▶ Objectives:
1. In the forum post comparing the Giant Anthem and Giant Trance, how does the poster divide their riding between trails and pavement?
2. In the forum post comparing the Giant Anthem and Giant Trance, revise the passage between "# The big question" and "pavement/around the city.", inclusive, so that "century" is replaced by "metric century".
3. Continue the forum post comparing the Giant Anthem and Giant Trance from the point where it stops.

▶ Text block:
┌──
# The big question returns!!! Giant Anthem or Trance.



## Z13 (Apr 21, 2016)

Hello, everyone! I'm very excited to join this forum. A lot of knowledgable people here! 

So, first off...I ride trails, and love to rip trails. However, I also use my bike as a form of transportation, and love to ride around the city, side roads, etc. I go on long rides, and plan on doing a century this fall. I'd say right now it's probably 60/40. 60% trail riding, 40% riding on the pavement/around the city. 

The bikes I'm looking at are:

2016 Giant Anthem Advanced 27.5 2
2016 Giant Trance Advanced 27.5 2

Out of those two bikes which would be best for me, and my riding style? I don't have any bike shops close that carry both, so I can't demo them. I know it's not possible, bit I'm looking for a jack of all trades kind of bike. Out of those two, which bike would be a more "do it all" bike?
└──
▶ Information given:
┌──
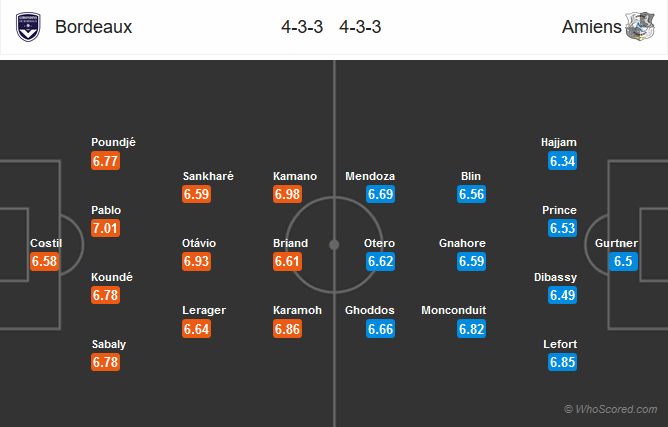Select Monconduit's 6.82 rating badge
This screenshot has width=668, height=427.
pos(472,329)
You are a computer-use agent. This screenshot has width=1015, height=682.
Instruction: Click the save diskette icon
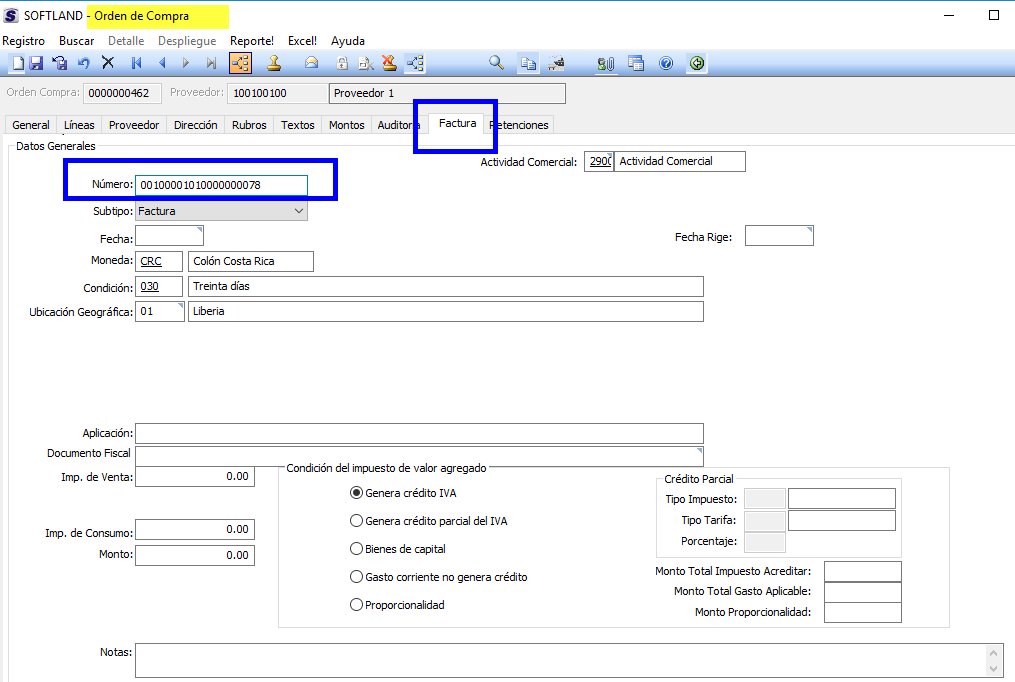[x=36, y=63]
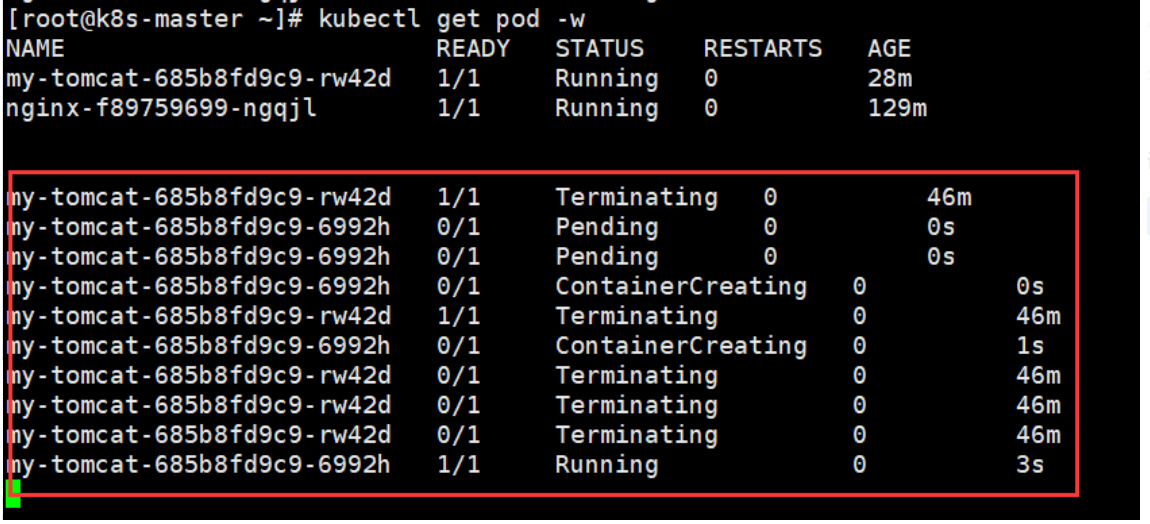
Task: Click the kubectl get pod -w command
Action: [x=452, y=19]
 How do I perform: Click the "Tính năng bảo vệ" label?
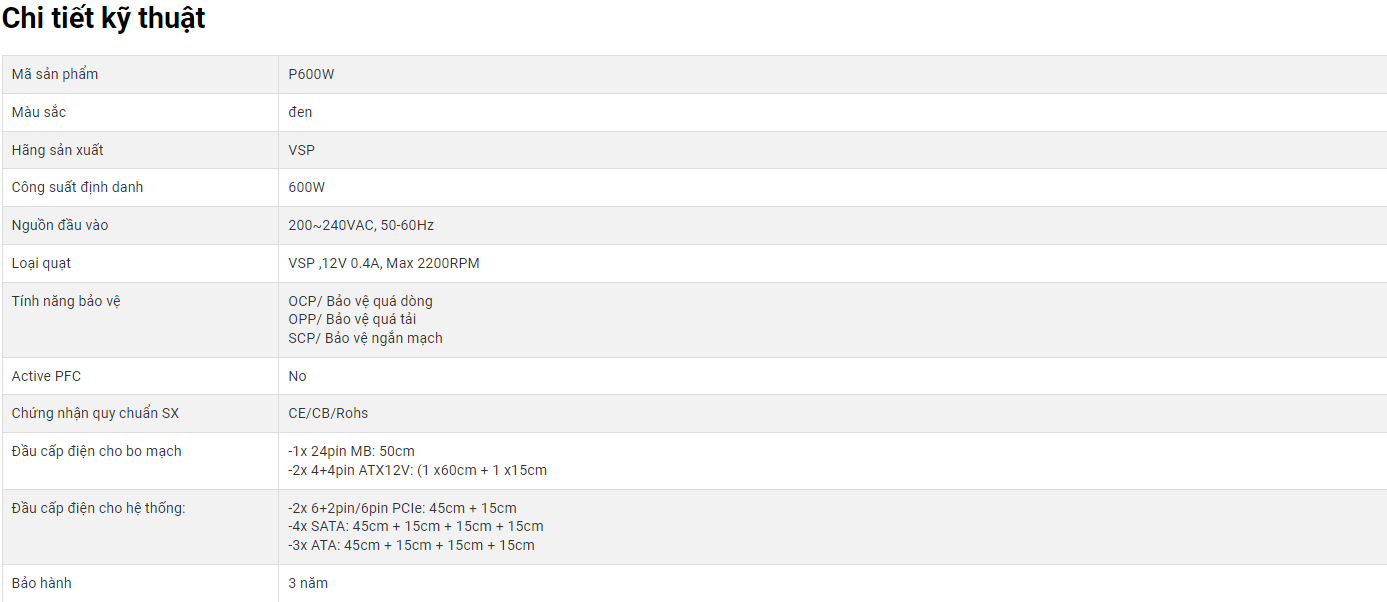66,301
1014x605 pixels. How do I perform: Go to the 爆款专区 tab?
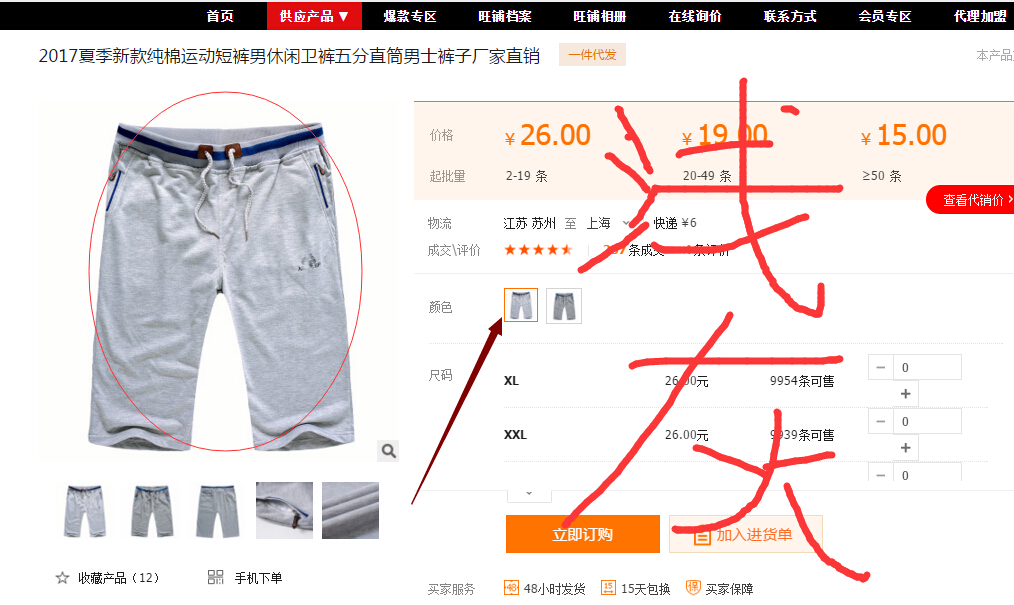(410, 16)
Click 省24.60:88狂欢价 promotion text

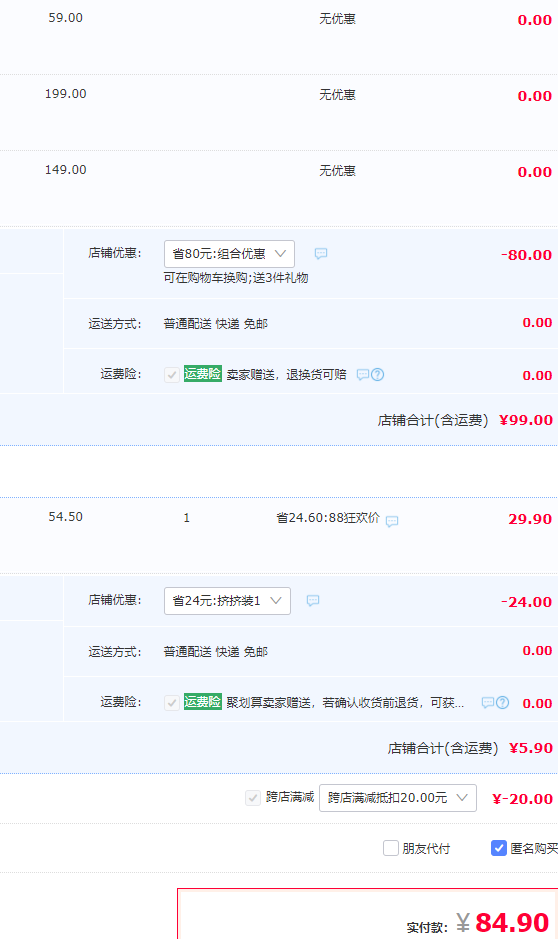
└──
▶ Expected results:
1. About 60% trail riding and 40% riding on the pavement or around the city.

2.
# The big question returns!!! Giant Anthem or Trance.



## Z13 (Apr 21, 2016)

Hello, everyone! I'm very excited to join this forum. A lot of knowledgable people here! 

So, first off...I ride trails, and love to rip trails. However, I also use my bike as a form of transportation, and love to ride around the city, side roads, etc. I go on long rides, and plan on doing a metric century this fall. I'd say right now it's probably 60/40. 60% trail riding, 40% riding on the pavement/around the city.

3.
Also, does Giant used the same carbon frame for all of their advanced models? For instance, is the frame the same on the Anthem Advanced 2, 1, 0 and even the frame set itself? From everything I read it seems to be the same. The reason I ask is that I just thought it was weird that the Anthem Advanced frame is $2,700, but for $400 more you can buy a complete bike on the same frame. What do you all think about Giants carbon frames?

Thanks in advance to everyone who reads this! I appreciate your time! 

~ Z


----------



## eb1888 (Jan 27, 2012)

Same frame.
Review.




27.5 is not my choice except Plus for anything XC or shorter travel. And 27.5 is not a first choice for transport either.


----------



## Z13 (Apr 21, 2016)

Good to know it's the same frame! I can get the Advanced 2 and upgrade the components. What is it about 650b that makes it not your first choice? I love 650b, because I feel that it splits the gap perfectly.


----------



## eb1888 (Jan 27, 2012)

A 29 with good geo is quick handling and rolls over things better. 
29s with Boost 148/110 are good with 27.5+ as an option for good tire tuning choices.
Giant doesn't have anything yet.


----------



## Z13 (Apr 21, 2016)

I gotcha. Well, out of the two I mentioned which do you think would be best for my riding style? 60% trails, 40% pavement.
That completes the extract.